One highlight of the upcoming 2012 Melbourne Writers Festival will be author Melina Marchetta introducing the movie of her novel Looking for Alibrandi. Given the increasingly brief shelf life of books, it is remarkable that a debut novel published in 1992 and its 2000 movie version are still being read, watched and celebrated – but above all, loved.
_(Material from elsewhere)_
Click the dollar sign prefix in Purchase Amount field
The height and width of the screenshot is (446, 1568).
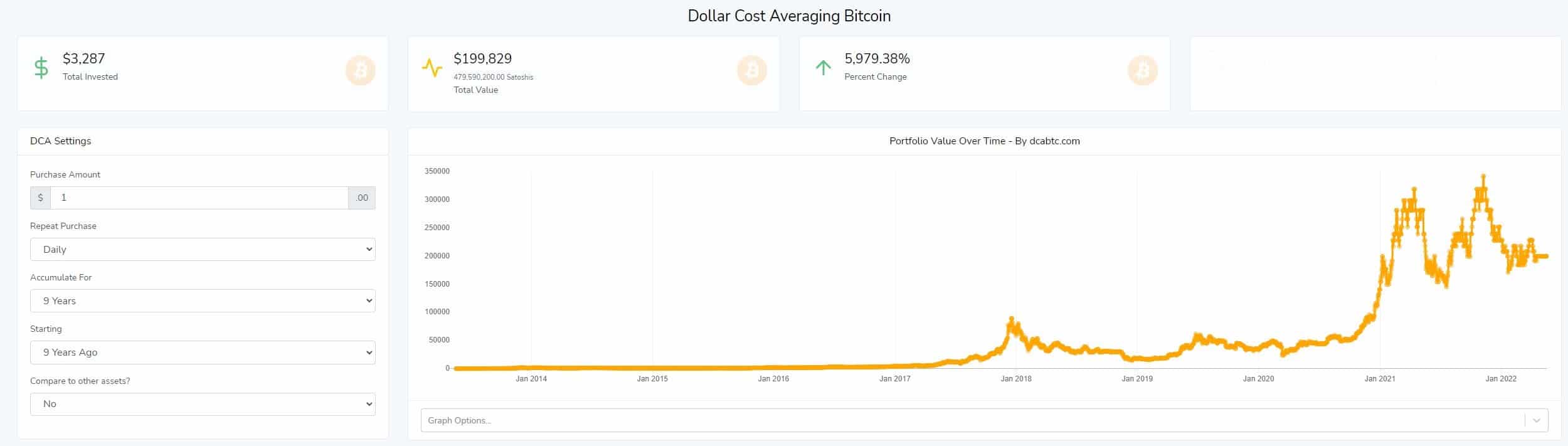tap(41, 198)
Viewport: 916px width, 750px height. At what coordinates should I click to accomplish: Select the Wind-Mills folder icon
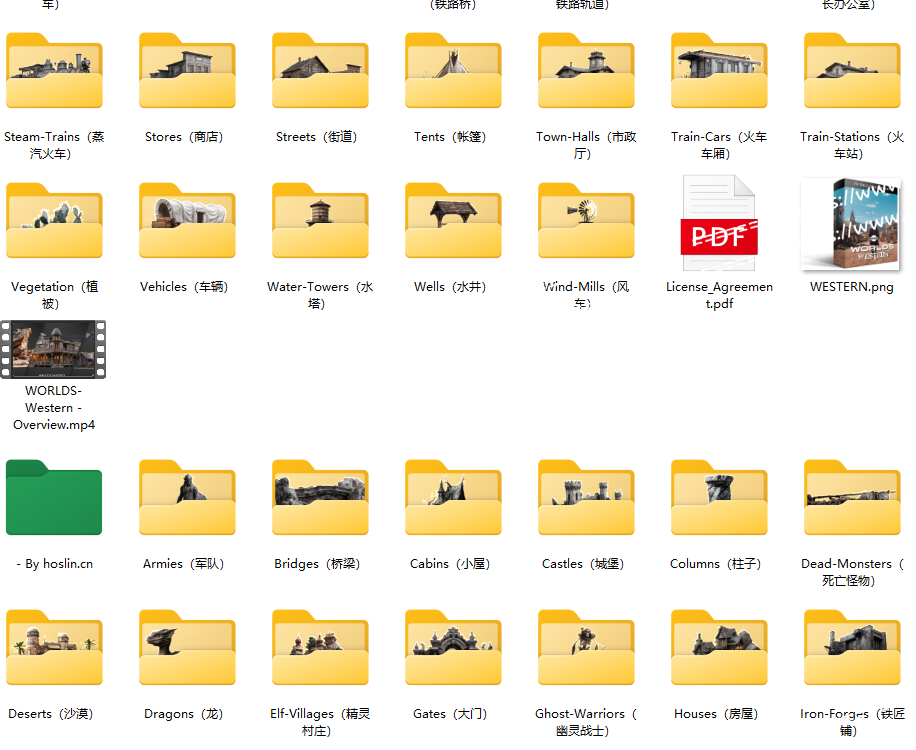(x=586, y=223)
The first print run of Alibrandi, all those years ago, sold out in two months. It has been published in sixteen countries and translated into a dozen languages. It won the 1993 Children’s Book Council of Australia (CBCA) award for Older Readers. Of course, the film-of-the-book has only added to the novel’s life and popularity. The film won five AFI awards, and Marchetta won a NSW Premier’s Literary Award and the IF award for Best Screenplay, plus the Film Critics Circle of Australia Award. However, it is the novel’s enduring appeal that is most remarkable.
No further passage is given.